Copying, or the lack thereof, _is_ highly relevant to all aspects of the patent debate as long the public and Congress *believe* that patent lawsuits are about copying or "stealing." That's not a "Lemley-ism", that is just reality -- backed up by many sources.

IPBiz notes that the posts of Mullin (and TechDirt) cited by IPBiz were about reporters, in covering patent disputes, misleading the public. They were not about "the patent debate" or what Congress might believe. The key sticking point in patent reform is about apportionment of damages, not about what anyone thinks about copying. The study of Lemley and Cotropia, pushed by Mullin, confirmed that plaintiffs don't assert unnecessary elements in a cause-of-action, something that ought to be self-evident. In Mullin's pushing of a non-issue (reporters suggesting copying in the absence of much evidence in litigations for assertion of "copying"), we arguably have a reporter misleading the public. The issue is whether there are infringers who are making, using, selling or offering to sell products that fall within the scope of valid patent claims. Some people may call this copying or stealing; it is patent infringement, it's against the law, and we don't want to encourage it.

***In a discussion of "patent reform," one finds "copying" to arise only in the context of willful infringment. Placing the absence of "copying" in litigations as an important issue in patent reform (or in reporting) is simply recycling an irrelevant Lemley-ism.

***Of Mullin's text in Inventor's Tale:

Other areas of intellectual property law, including copyright, trademark, and trade secrets, all require proof of actual copying to hold a defendant liable.

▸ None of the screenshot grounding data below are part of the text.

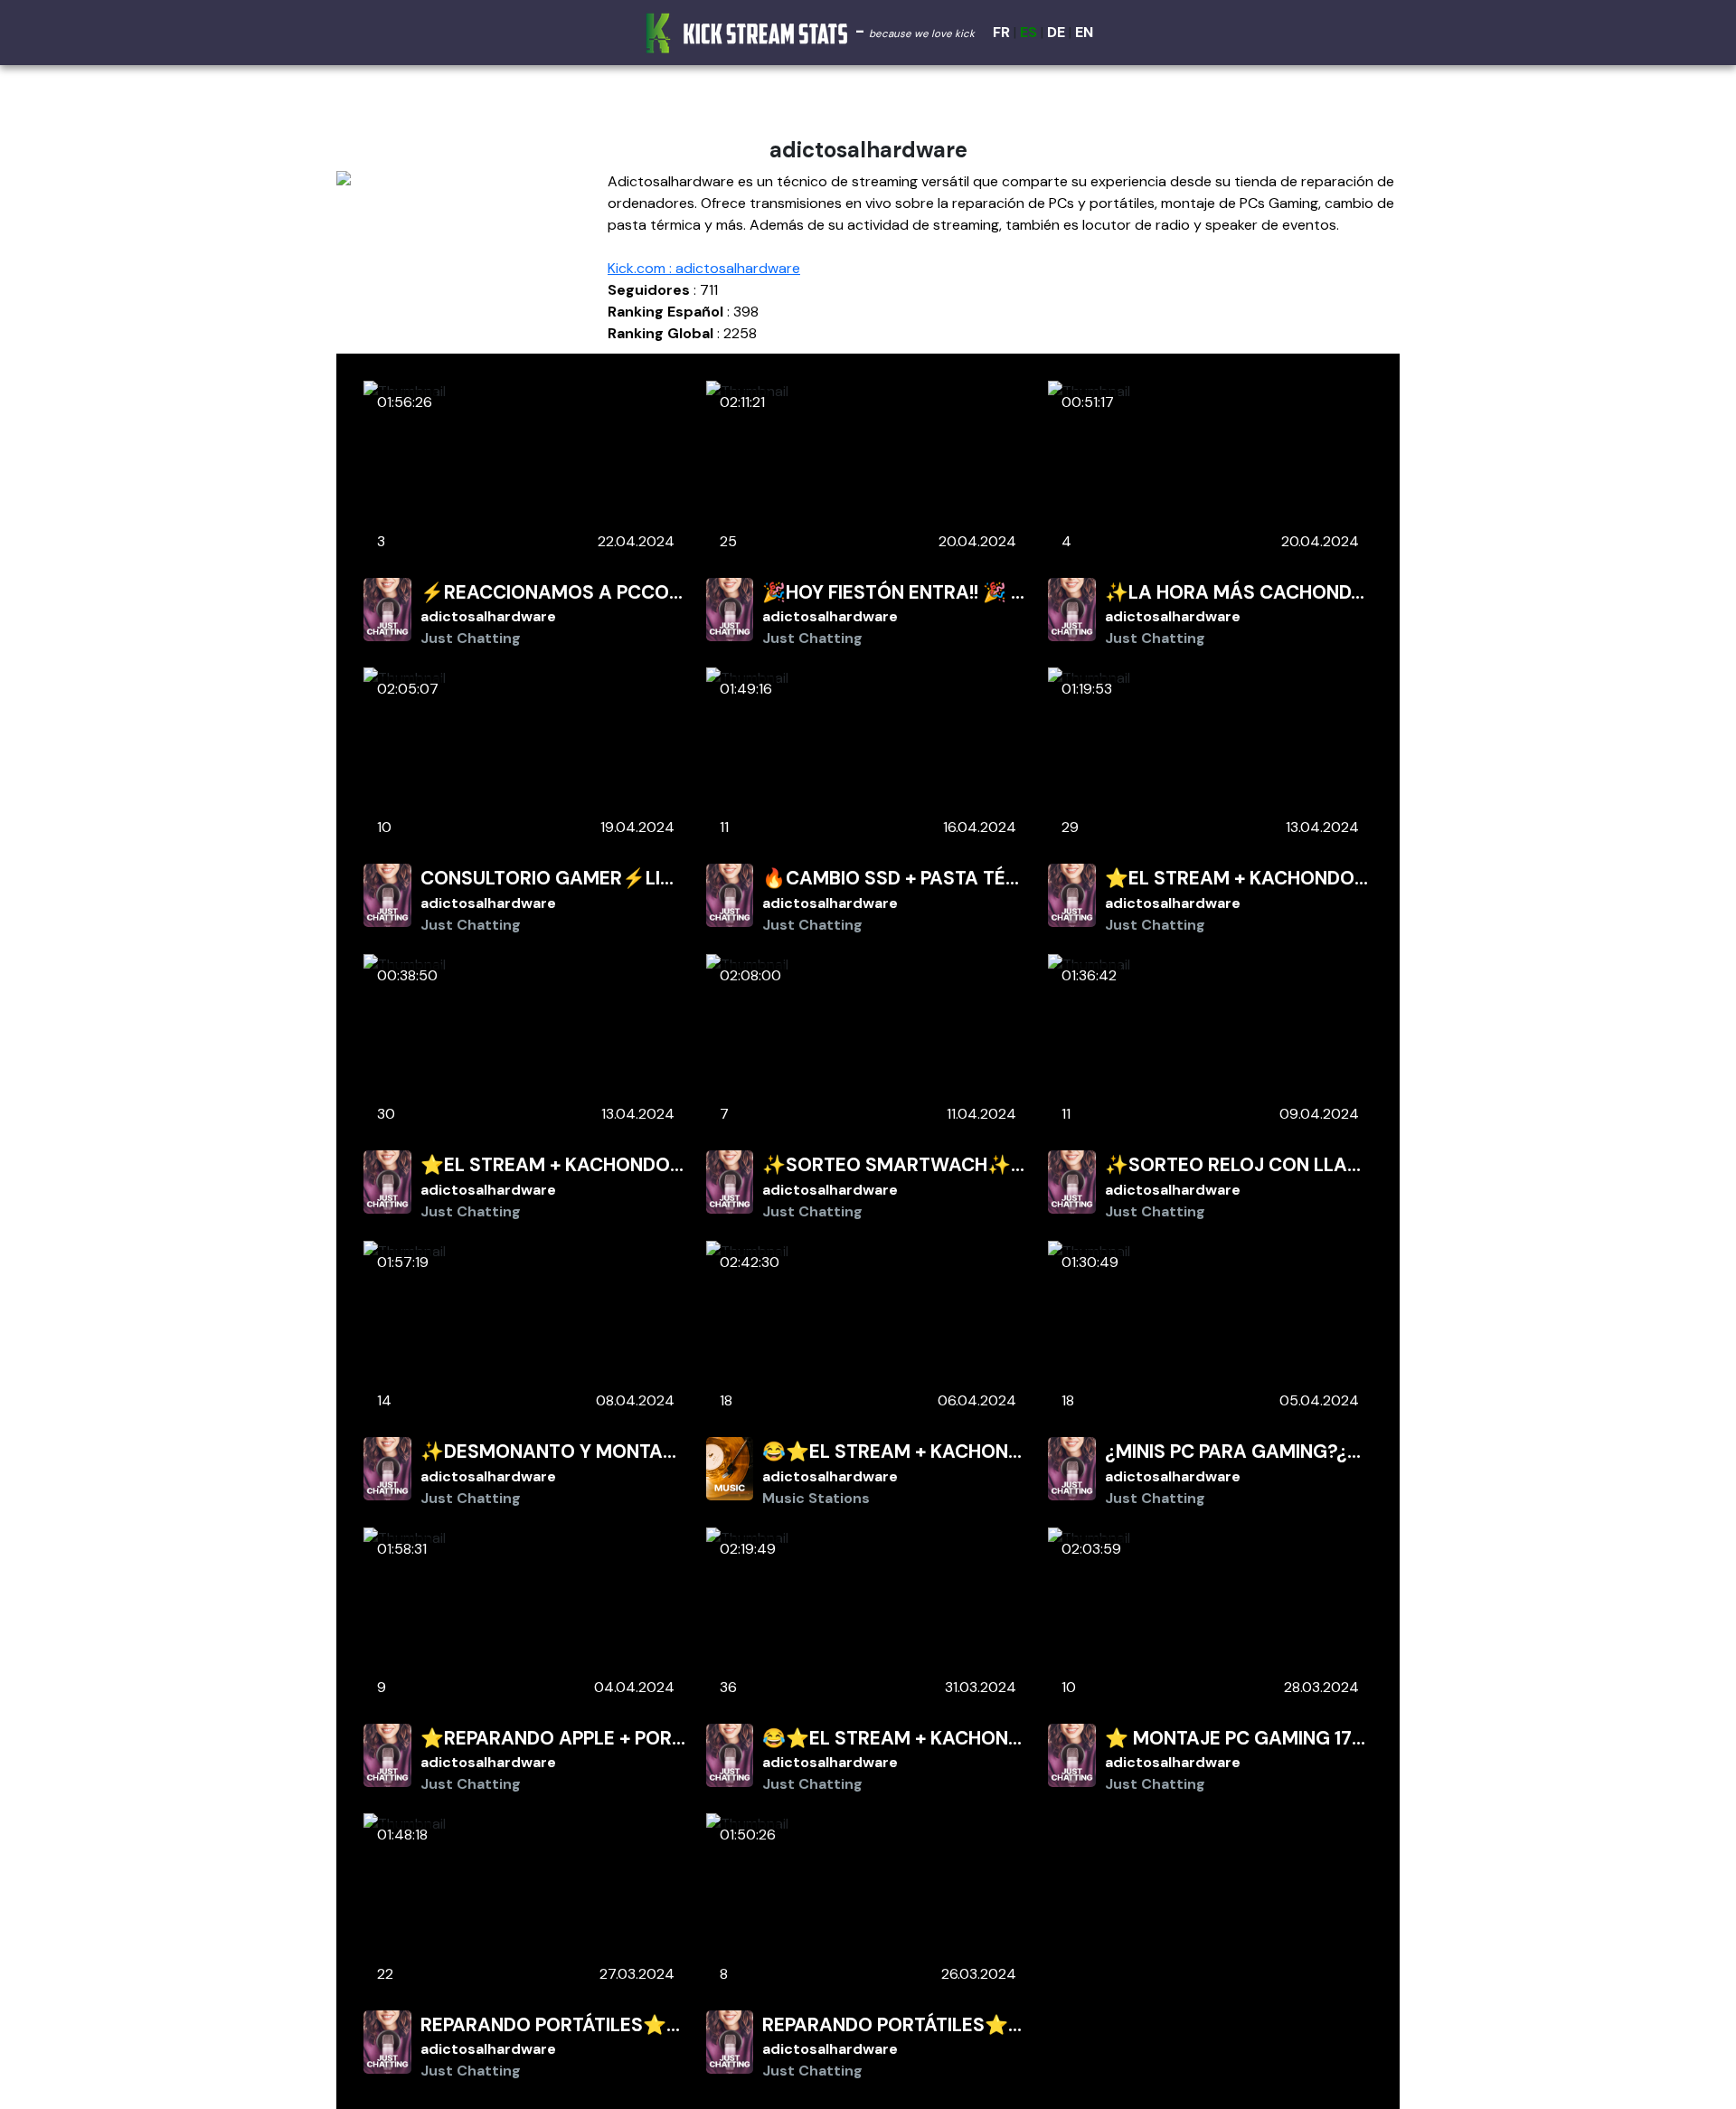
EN (1084, 32)
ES (1028, 32)
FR (1001, 32)
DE (1056, 32)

In copyright, a close similarity to the original work can be used to infer access.
In trademark, the rule is "likelihood of confusion", and those people who come "too close" to an earlier mark WILL BE found to be infringers (or denied a mark in the first place if attempting to register). Trademark law is designed to protect the CONSUMER from confusion. If the consumer will suffer a likelihood of confusion, it does not matter what the intent of the accused infringer was.